Re: Costs/benefits of DocValues

2015-11-09 Thread Erick Erickson
bq: But if we are keeping the indexed=true, then docValues=true will STILL
use at least as much memory however efficient docValues are
themselves, right?

AFAIK, kinda. The big difference is that with docValues="false", you're
building these structures in the JVM whereas with docValues="true",
the structures are at least partially in the OS memory thus relieving
the pressure on Java's heap, GC and the rest.

On Mon, Nov 9, 2015 at 9:06 AM, Alexandre Rafalovitch
 wrote:
> Thank you Yonik.
>
> So I would probably advise then to "keep your indexed=true" and think
> about _adding_ docValues when there is a memory pressure or when there
> is clear performance issue for the ...specific... uses.
>
> But if we are keeping the indexed=true, then docValues=true will STILL
> use at least as much memory however efficient docValues are
> themselves, right? Or will something that is normally loaded and use
> memory will stay unloaded in this combination scenario?
>
> Regards,
>Alex.
> 
> Solr Analyzers, Tokenizers, Filters, URPs and even a newsletter:
> http://www.solr-start.com/
>
>
> On 9 November 2015 at 11:57, Yonik Seeley  wrote:
>> On Mon, Nov 9, 2015 at 11:19 AM, Alexandre Rafalovitch
>>  wrote:
>>> I thought docValues were per segment, so the price of un-inversion was
>>> effectively paid on each commit for all the segments, as opposed to
>>> just the updated one.
>>
>> Both the field cache (i.e. uninverting indexed values) and docValues
>> are mostly per-segment (I say mostly because some uses still require
>> building a global ord map).
>>
>> But even when things are mostly per-segment, you hit major segment
>> merges and the cost of un-inversion (when you aren't using docValues)
>> is non-trivial.
>>
>>> I admit I also find the story around docValues to be very confusing at
>>> the moment. Especially on the interplay with "indexed=false".
>>
>> You still need "indexed=true" for efficient filters on the field.
>> Hence if you're faceting on a field and want to use docValues, you
>> probably want to keep the "indexed=true" on the field as well.
>>
>> -Yonik
>>
>>
>>> It would
>>> make a VERY good article to have this clarified somehow by people in
>>> the know.
>>>
>>> Regards,
>>>Alex.
>>> 
>>> Solr Analyzers, Tokenizers, Filters, URPs and even a newsletter:
>>> http://www.solr-start.com/
>>>
>>>
>>> On 9 November 2015 at 11:04, Yonik Seeley  wrote:
 On Mon, Nov 9, 2015 at 10:55 AM, Demian Katz  
 wrote:
> I understand that by adding "docValues=true" to some of my fields, I can 
> improve sorting/faceting performance.

 I don't think this is true in the general sense.
 docValues are built at index-time, so what you will save is initial
 un-inversion time (i.e. the first time a field is used after a new
 searcher is opened).
 After that point, docValues may be slightly slower.
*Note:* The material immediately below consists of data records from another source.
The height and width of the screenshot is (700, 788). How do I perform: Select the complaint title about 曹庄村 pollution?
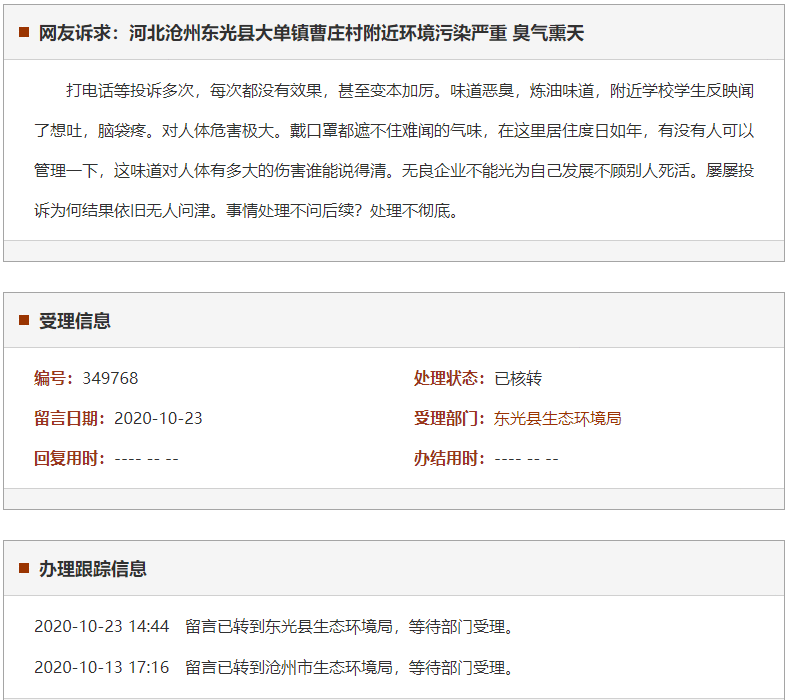311,33
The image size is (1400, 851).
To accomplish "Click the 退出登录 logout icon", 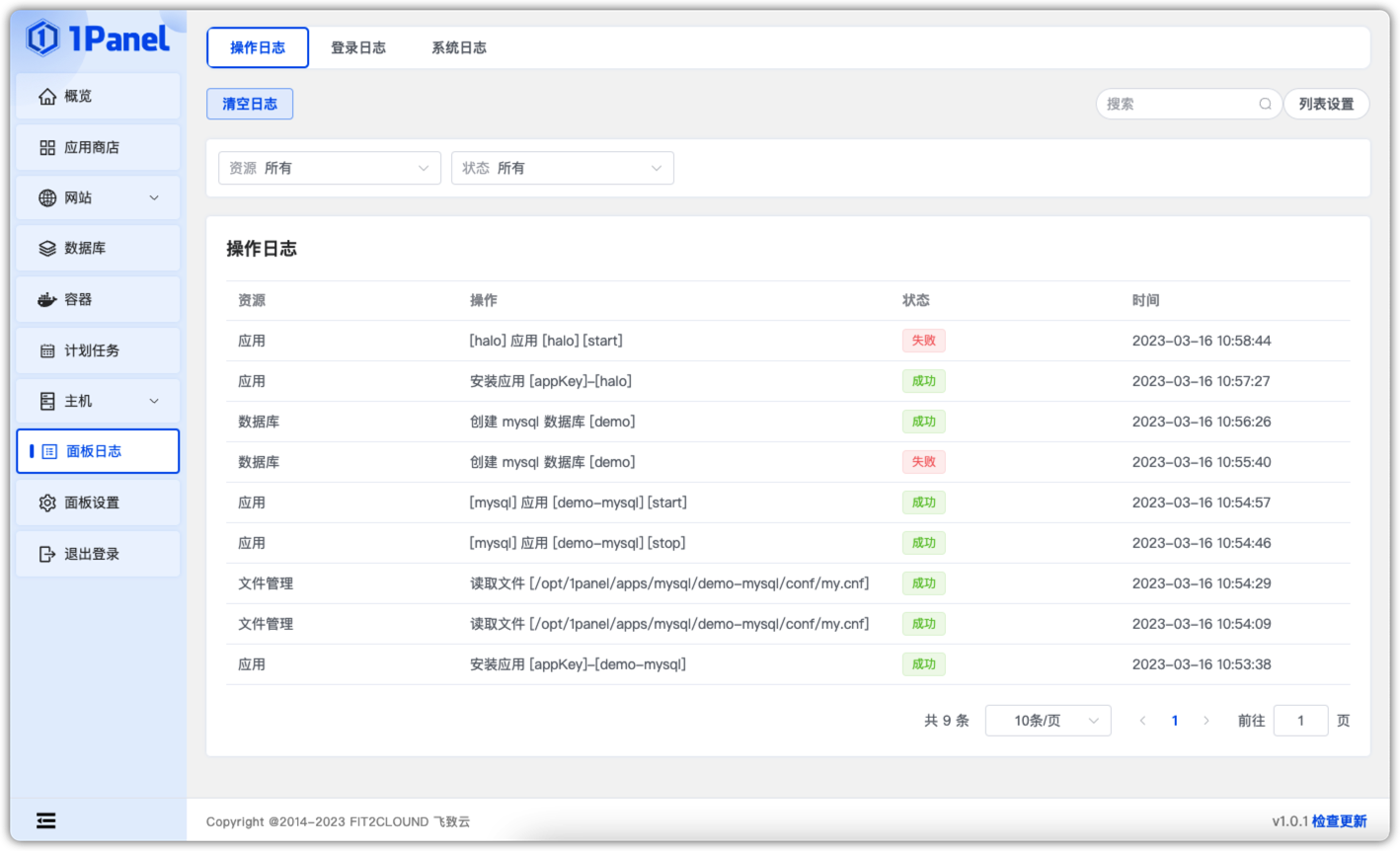I will point(47,554).

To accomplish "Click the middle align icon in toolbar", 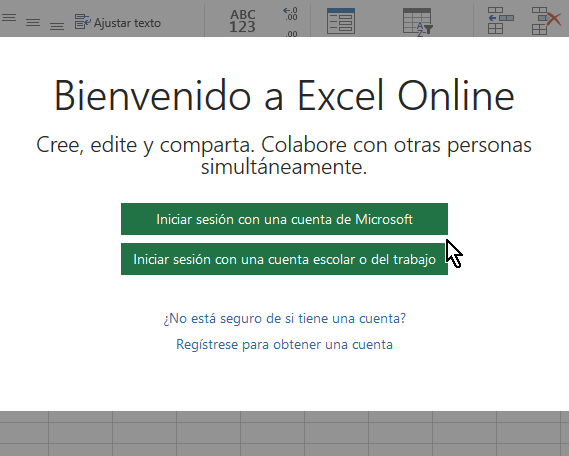I will (x=33, y=23).
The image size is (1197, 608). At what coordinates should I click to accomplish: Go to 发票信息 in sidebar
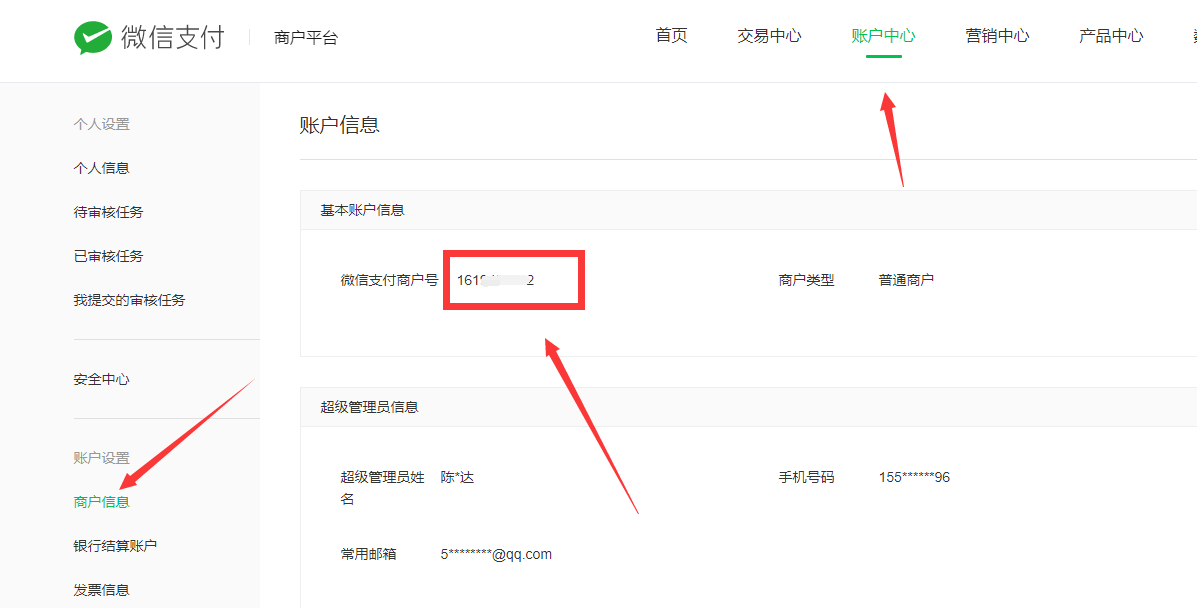tap(102, 590)
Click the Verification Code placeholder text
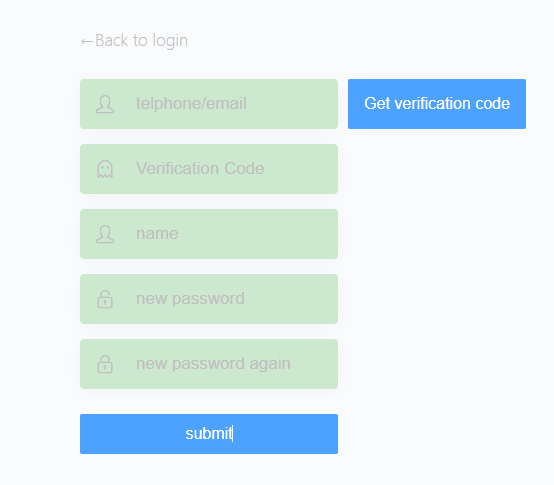554x485 pixels. click(200, 168)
 The other advantage of docValues is memory use... much/most of it is
 essentially "off-heap", being memory-mapped from disk.  This cuts down
 on memory issues and helps reduce longer GC pauses.

 docValues are good in general, and I think we should default to them
 more for Solr 6, but they are not better in all ways.

> However, I have a couple of questions:
>
>
> 1.)Will Solr always take proper advantage of docValues when it is 
> turned on

 Yes.

> , or will I gain greater performance by turning of stored/indexed in 
> situations where only docValues are necessary (e.g. a sort-only field)?
>
> 2.)Will adding docValues to a field introduce significant performance 
> penalties for non-docValues uses of that field, beyond the obvious fact 
> that the additional data will consume more disk and memory?

 No, it's a separate part of the index.

 -Yonik


> I'm asking this question because the existing schema has some 
> multi-purpose fields, and I'm trying to determine whether I should just 
> add "docValues=true" wherever it might help, or if I need to take a more 
> thoughtful approach and potentially split some fields with copyFields, 
> etc. This is particularly significant because my schema makes use of some 
> dynamic field suffixes, and I'm not sure if I need to add new suffixes to 
> differentiate docValues/non-docValues fields, or if it's okay to turn on 
> docValues across the board "just in case."
>
> Apologies if these questions have already been answered - I couldn't find 
> a totally clear answer in the places I searched.
>
> Thanks!
>
> - Demian


Re: Costs/benefits of DocValues

2015-11-09 Thread Yonik Seeley
On Mon, Nov 9, 2015 at 12:06 PM, Alexandre Rafalovitch
 wrote:
> Thank you Yonik.
>
> So I would probably advise then to "keep your indexed=true" and think
> about _adding_ docValues when there is a memory pressure or when there
> is clear performance issue for the ...specific... uses.
>
> But if we are keeping the indexed=true, then docValues=true will STILL
> use at least as much memory however efficient docValues are
> themselves, right? Or will something that is normally loaded and use
> memory will stay unloaded in this combination scenario?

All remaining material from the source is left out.